Editorial biography
Arthur Schopenhauer (1788-1860) was a German philosopher whose atheistic interpretation of Kantian idealism and incorporation of Eastern religious thought significantly influenced modern discussions of God and religion. In his magnum opus The World as Will and Representation (1818), Schopenhauer argued that the phenomenal world is mere representation while the underlying reality is a blind, irrational Will. He rejected theism, viewing the Christian God as an anthropomorphic projection incompatible with the suffering inherent in existence. Drawing from Hindu and Buddhist sources, Schopenhauer advocated aesthetic contemplation and ascetic denial of the will-to-live as paths to liberation from suffering. His pessimistic philosophy and critique of religious theodicy profoundly impacted later thinkers including Nietzsche, Wagner, and Freud. Though denying a personal God, Schopenhauer's emphasis on transcending empirical existence through mystical experience provided a non-theistic framework for addressing traditionally religious concerns about salvation and the meaning of suffering.

▸ DATA ROWS
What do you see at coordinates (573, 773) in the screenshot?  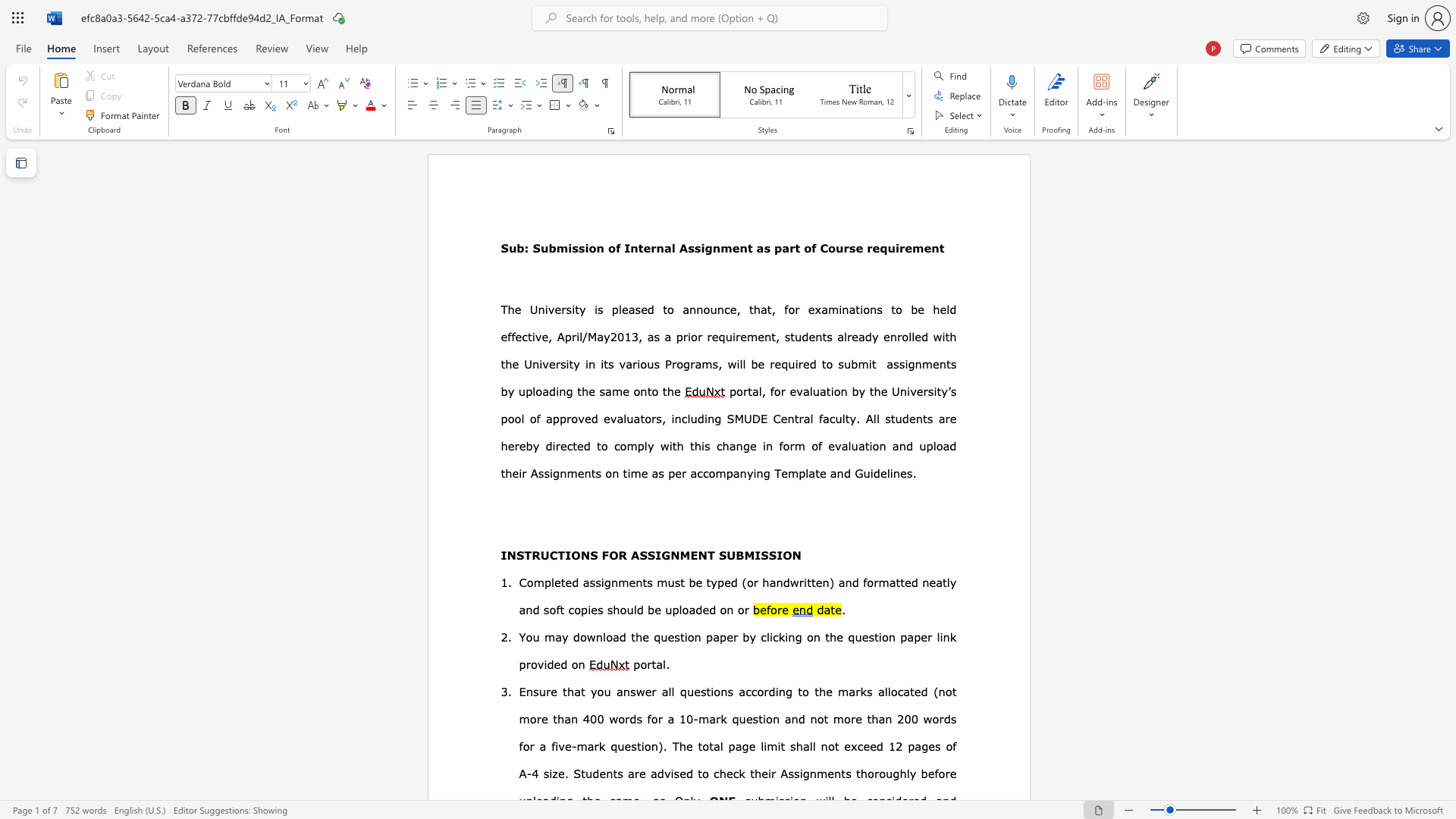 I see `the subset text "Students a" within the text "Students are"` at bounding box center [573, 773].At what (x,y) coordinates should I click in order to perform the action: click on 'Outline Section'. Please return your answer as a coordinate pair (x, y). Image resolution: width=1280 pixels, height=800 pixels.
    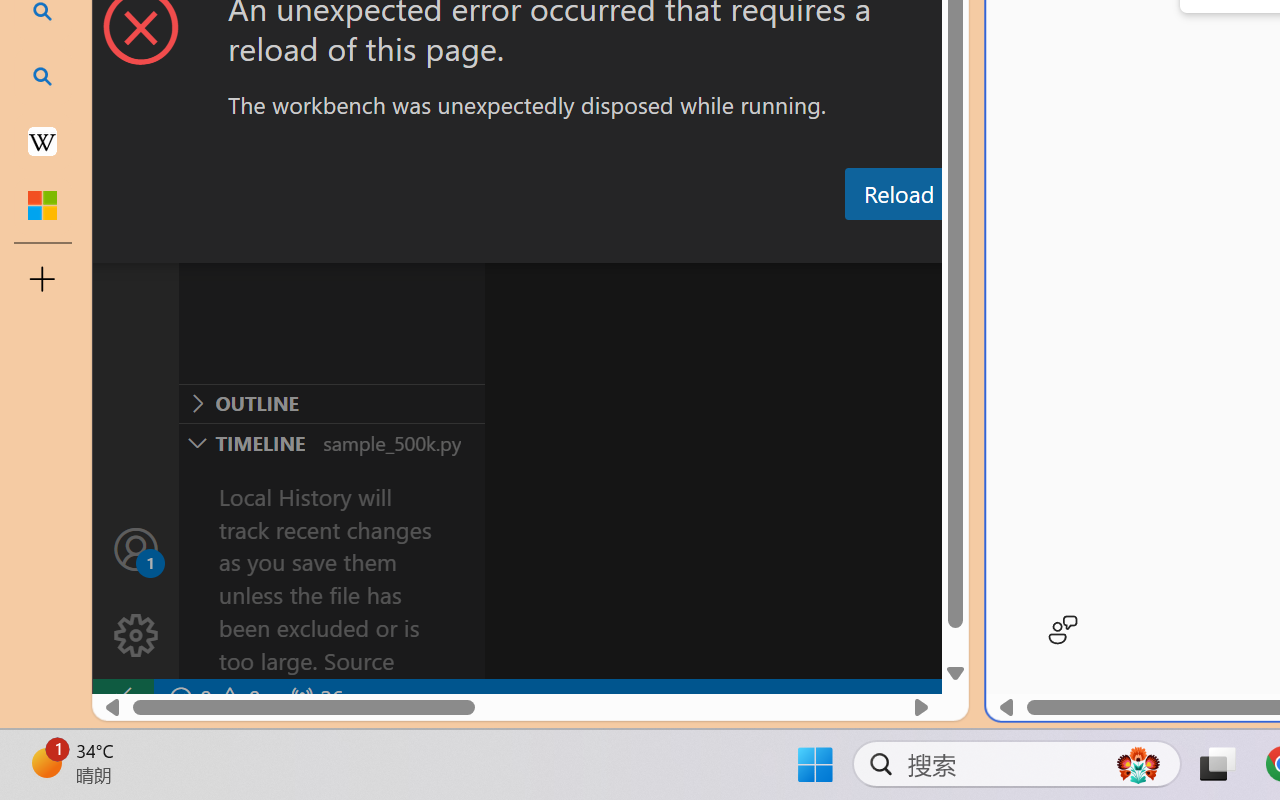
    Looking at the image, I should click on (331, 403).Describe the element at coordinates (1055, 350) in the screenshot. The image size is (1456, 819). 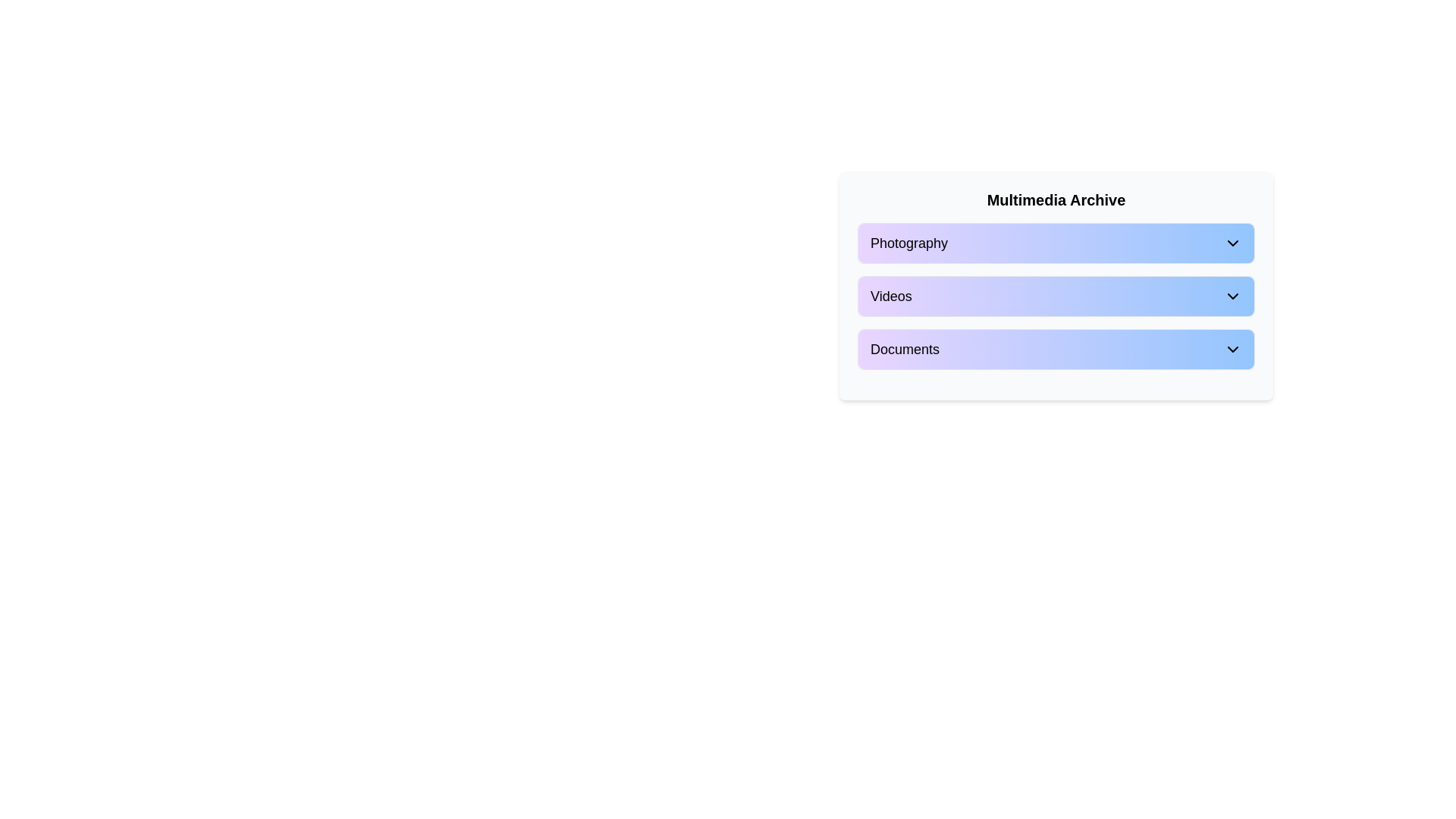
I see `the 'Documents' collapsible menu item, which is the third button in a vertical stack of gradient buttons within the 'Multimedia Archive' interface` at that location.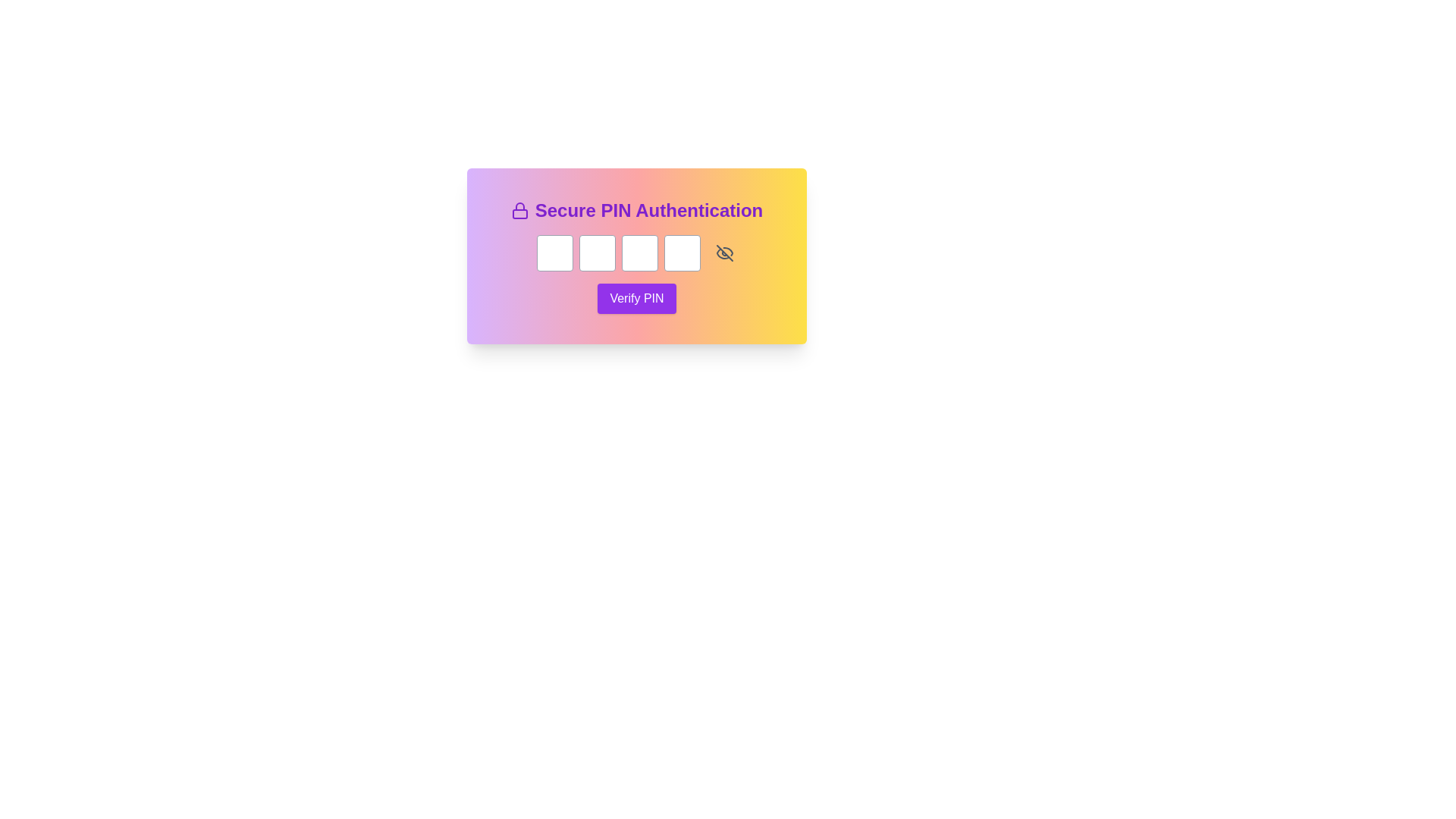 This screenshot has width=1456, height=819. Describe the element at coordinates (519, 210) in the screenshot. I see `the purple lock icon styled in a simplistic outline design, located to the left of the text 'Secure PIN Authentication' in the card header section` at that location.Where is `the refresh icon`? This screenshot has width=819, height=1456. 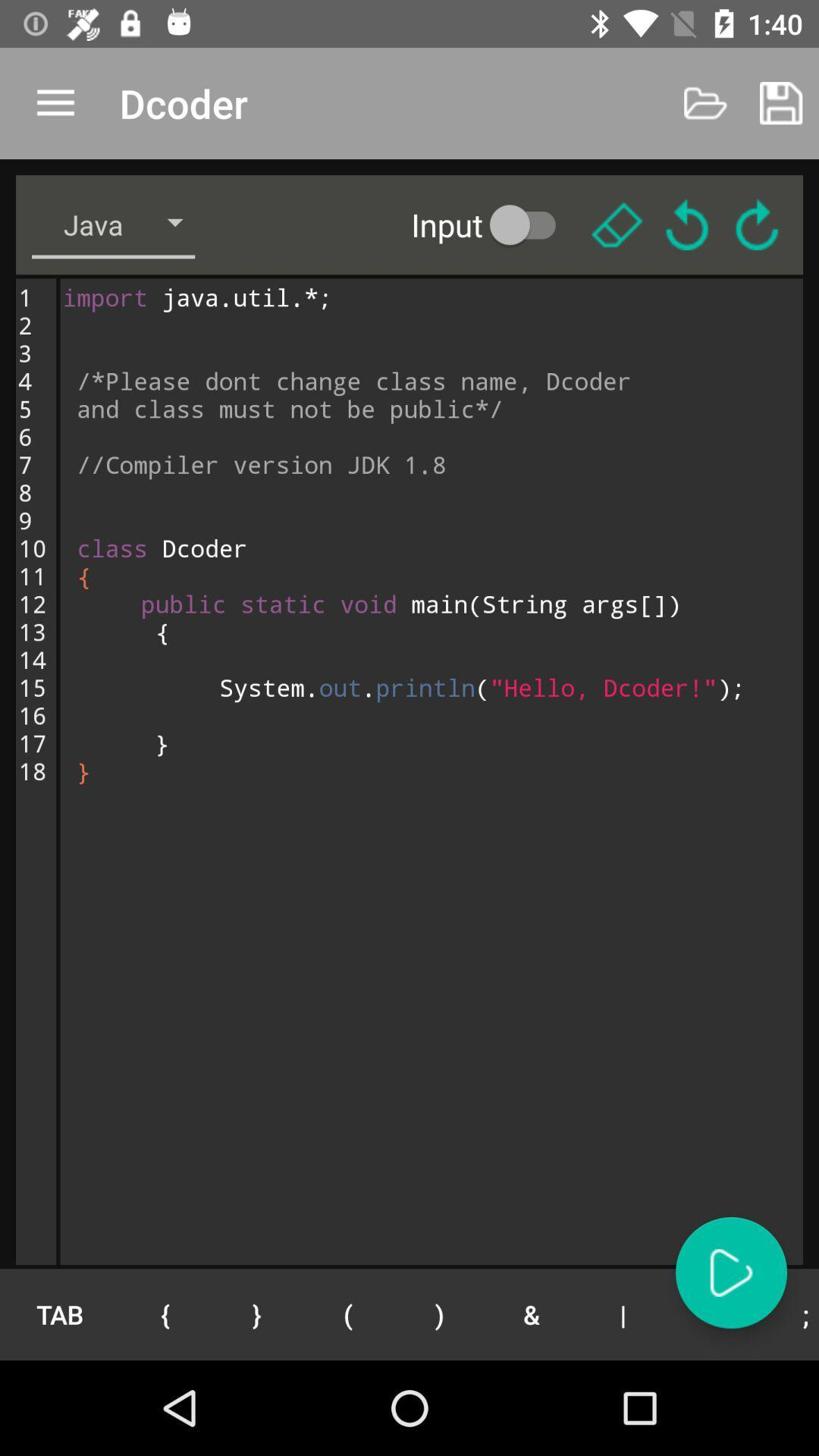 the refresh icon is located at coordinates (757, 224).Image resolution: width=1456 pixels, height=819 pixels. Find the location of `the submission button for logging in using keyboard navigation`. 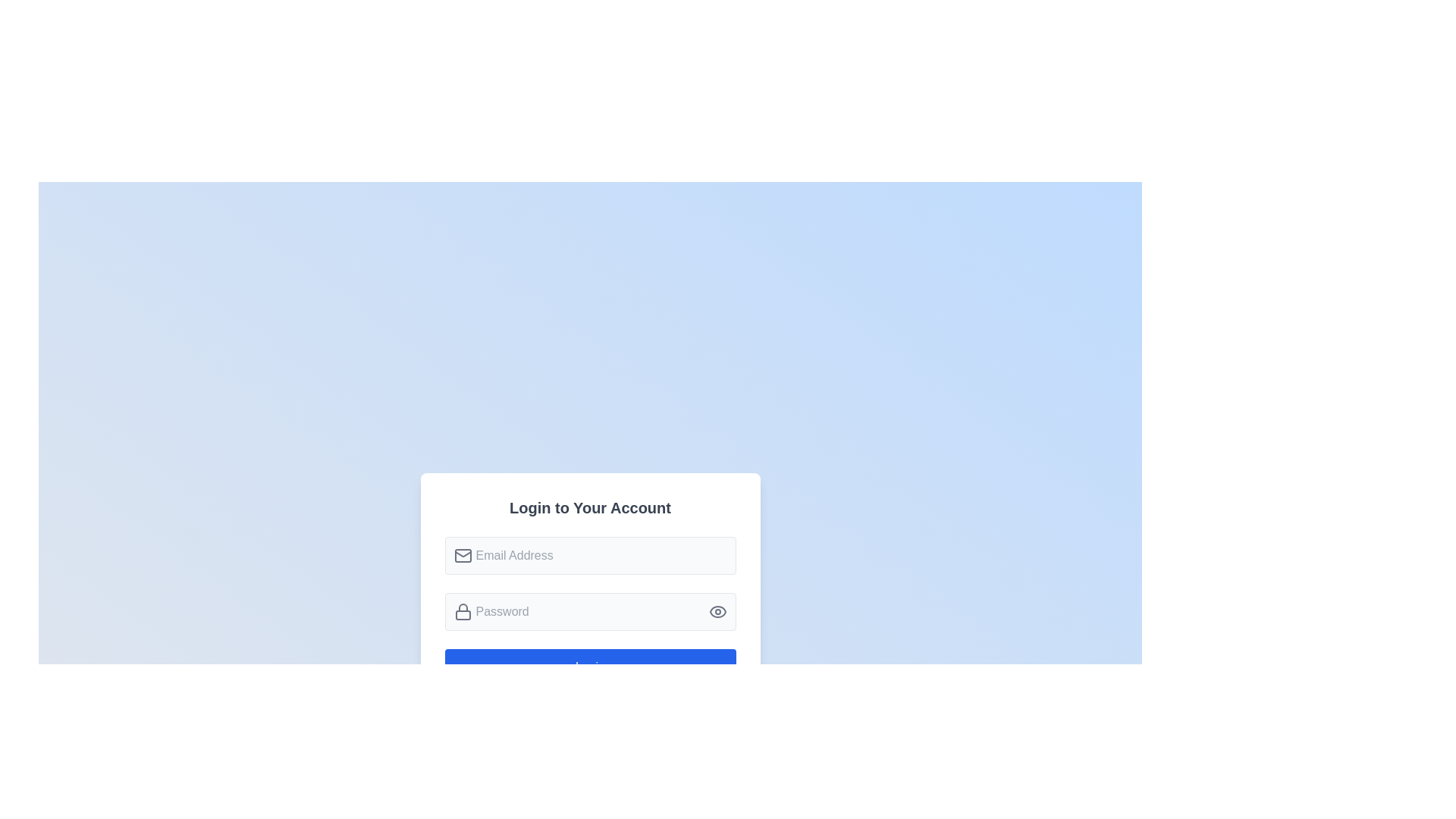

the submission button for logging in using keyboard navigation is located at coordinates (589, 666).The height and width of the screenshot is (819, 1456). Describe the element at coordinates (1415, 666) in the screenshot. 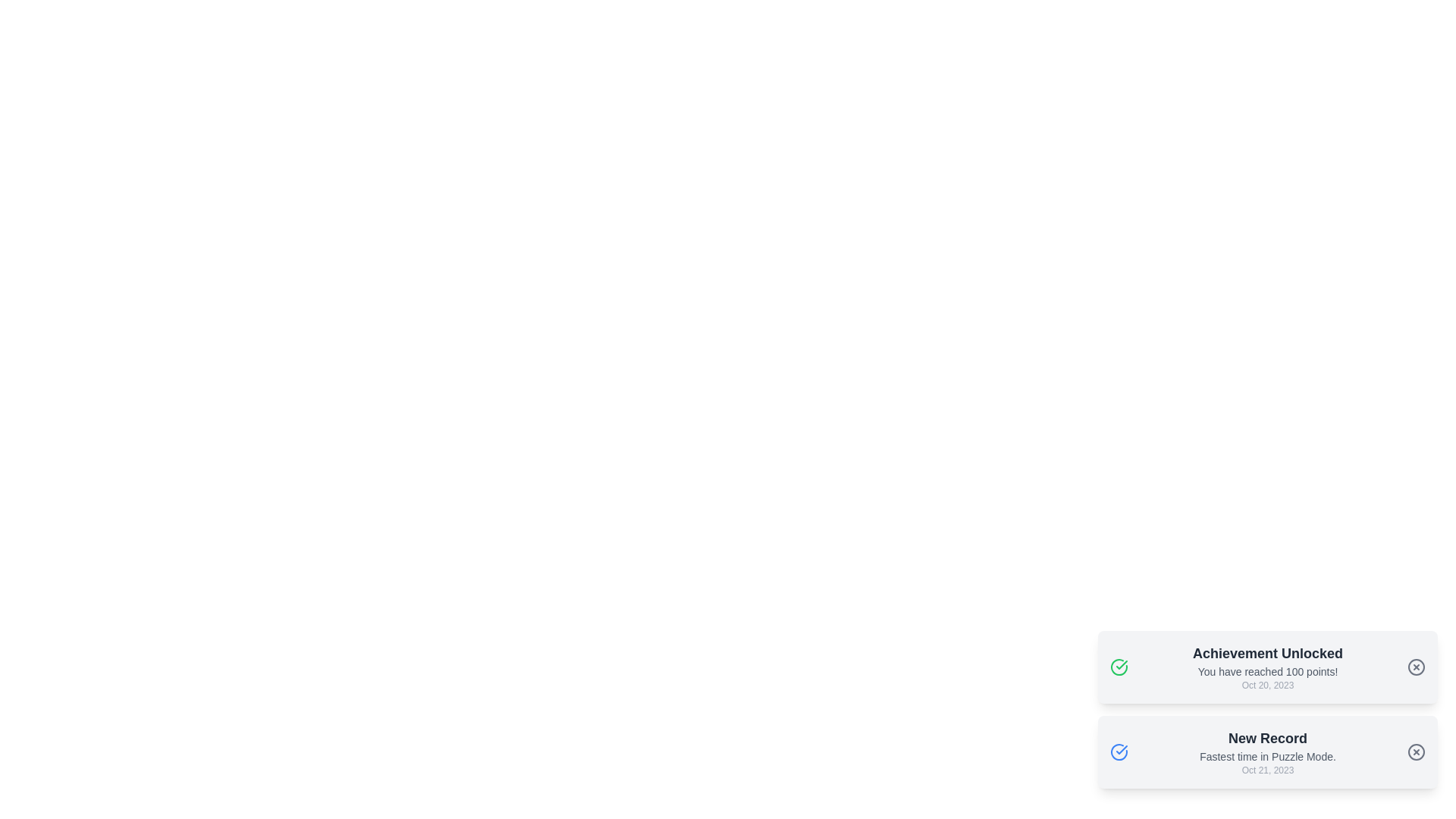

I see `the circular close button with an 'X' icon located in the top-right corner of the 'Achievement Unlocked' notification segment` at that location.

▸ WHAT YOU NEED TO DO
Please summarize the editorial biography of Arthur Schopenhauer above in two sentences.

▸ SOLUTION
Arthur Schopenhauer (1788-1860) was a German philosopher who argued in The World as Will and Representation (1818) that the phenomenal world is mere representation while the underlying reality is a blind, irrational Will, and who rejected theism as incompatible with the suffering inherent in existence. Drawing on Hindu and Buddhist sources, he advocated aesthetic contemplation and ascetic denial of the will-to-live as paths to liberation from suffering, and his pessimistic philosophy profoundly impacted later thinkers including Nietzsche, Wagner, and Freud.